Ghana has received an award from the Food and Agriculture Organisation (FAO) for reducing the number of undernourished people from more than seven million in the early 1990s to less than a million now.
The country was also adjudged as one of 12 among 72 that have maintained their hunger rates below five per cent dating back to 1990.
Alhaji Ahmed Yakubu Alhassan, Deputy Minister of Food and Agriculture received the award on behalf of President John Dramani Mahama, on the sidelines of the 39th Session of the Conference of Member States of the FAO, held in Milan, Italy from June 3 to June 5.
The award ceremony was to recognise and honour 72 countries that have made tremendous progress leading to the near achievement of the Millennium Development Goal (MDG) target to halve the proportion of hungry people by the 2015 deadline, or bring to below the five per cent threshold.
Alhaji Alhassan made this known in Accra, in an interaction with journalists.

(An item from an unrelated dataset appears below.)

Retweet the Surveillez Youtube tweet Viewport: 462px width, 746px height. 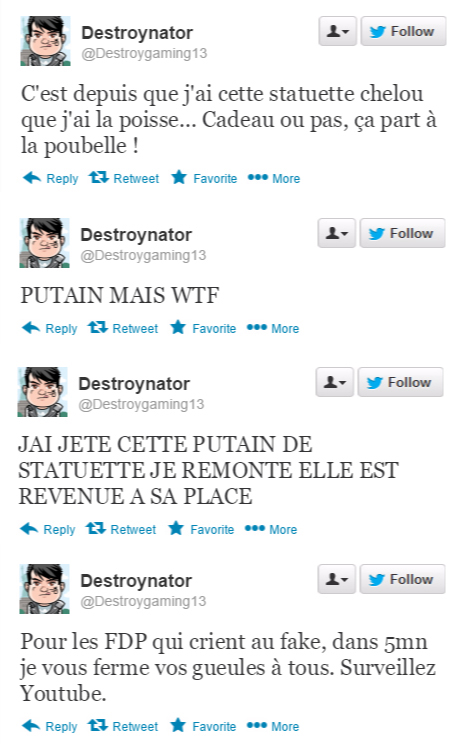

He said Ghana in 2013 was similarly honoured for the outstanding progress the country had made in fighting hunger, particularly in reaching ahead of time the 1996 World Food Summit target of reducing by half the number of hungry people in the country by 2015 and the MDG1 target of halving the proportion of undernourished people in developing countries.
“The 2013 award served as a motivation for Ghanaian farmers to strive to achieve more. The entire country was humbled by this recognition; but the Leadership of the nation was reminded of the daunting task of ensuring that all Ghanaians needed to be fed, nourished and empowered economically to ensure and acceptable quality of life,” Alhaji Alhassan said.
He called on the Leadership of all member states of the FAO to rededicate themselves and to strive for a world where there is zero hunger and the scourge of hunger is eliminated.
The Deputy Minister, who is also the Member of Parliament for Mion in the Northern Region, addressed the 39th session, and shared Ghana’s experience in the global quest to eliminate hunger, malnutrition and poverty.
“My statement focused on key aspects of the broader national development policy, the ’Ghana Shared Growth and Development Agenda’, which sets out among others to achieve inclusive growth through agricultural modernisation and sustainable natural resources management, increase infrastructure development, energy and human settlement development, and increase in productivity and employment.”
Meanwhile, re-elected Director General of FAO Jose Graziano da Silva has sent a personal and FAO’s a message of condolence to President Mahama and the people of Ghana on the tragic flood and fire disasters that took away the lives of more than 150 people on June 3.